Julio Alberto
No llegué a conocerlo personalmente, aunque fueron muchas las veces en que me enfrenté contra él. Era un lateral izquierdo iluminado y visceral, de esos que ya no quedan porque la inspiración hace tiempo que se convirtió en un artículo perseguible de oficio. En un golpe de efecto se casó con la hija de un riquísimo banquero que le debería haber proporcionado una vida estable. No fue así, aunque uno nunca llegó a enterarse de las razones de aquel fracaso que le abrió las puertas del horror.
Quienes le conocieron glosan extravagancias dignas de novelistas decadentes como Huysmans. Una vez fue la adquisición de una pequeña isla, otra el enamoramiento de una actriz porno, que le obligó a localizarla por los créditos de una película y a alquilar un avión privado para ir a conocerla a Suecia o a cualquier otro emporio del sexo duro. Episodios como éstos nos anunciaban a un personaje desorbitado y delirante que en su momento nos hacía gracia por inusual. Lo que pocos sabían es que aquel reino de ensoñaciones, de antojos que le iba desangrando el alma y el bolsillo estaba alicatado con noches en que el alcohol y la droga ocupaban un sitio preferente. Tuvimos que enterarnos más tarde, cuando la gloria del día a día se había convertido en una hoja amarilla llena de desgarrones. Fue entonces que surgió de las tinieblas la imagen de aquel hombre destruido por los excesos del pasado.
El gran Julio Alberto, el gran lateral que había sido un emblema en el Atlético de Madrid y había conquistado el corazón de los catalanes al lado de Maradona, había caído por esos pasadizos golosos y mortales del falso deleite en la decadencia física y la pobreza. Daba pena oír noticias acerca de las instancias de su deterioro. Un día lo despidieron de un bar de copas, al parecer porque sisaba de la caja. Otro podía vérsele de portero en una discoteca, imaginamos que a cambio de recibir alguna dosis que le devolviera la alegría postiza de aquel reino esfumado para siempre. Para contar las peripecias de su vida y ganar de paso algún dinero, publicó una suerte de biografía que engordó el morbo de los lectores que disfrutan repudiando o compadeciendo las desgracias ajenas.
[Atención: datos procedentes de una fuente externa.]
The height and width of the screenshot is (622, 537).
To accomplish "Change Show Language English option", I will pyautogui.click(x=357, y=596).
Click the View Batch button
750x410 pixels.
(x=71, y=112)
Ahora acabamos de conocer el último capítulo de esta novela dolorosa. En un hotel de Barcelona, suponemos que víctima del alcohol y los estupefacientes, la emprendió con el moblaje como si de un quijote moderno se tratara. No sabemos si se dejó llevar por un arrebato de cólera o de impotencia, o estaría en una crisis nerviosa fruto de alguno de esos claros de lucidez que a veces proporciona la ebriedad. El caso es que los empleados del hotel llamaron alarmados a la policía para reducir al revoltoso. Y el revoltoso resultó ser Julio Alberto. Entretanto, según cuentan los diarios, llegó incluso a intentar suicidarse saltando por la ventana. No hace falta abundar en el aspecto que tenía cuando lo encontraron ni presumir el estado de desesperación y derrota que le impulsó a preferir la muerte antes que continuar perdido en el infierno; un infierno hecho a la altura de un hombre caído y solo que, no hace tanto, en la cúspide de la gloria, pudo presumir muchas tardes de haber puesto a noventa mil espectadores en pie con la única y franca intención de aplaudirle.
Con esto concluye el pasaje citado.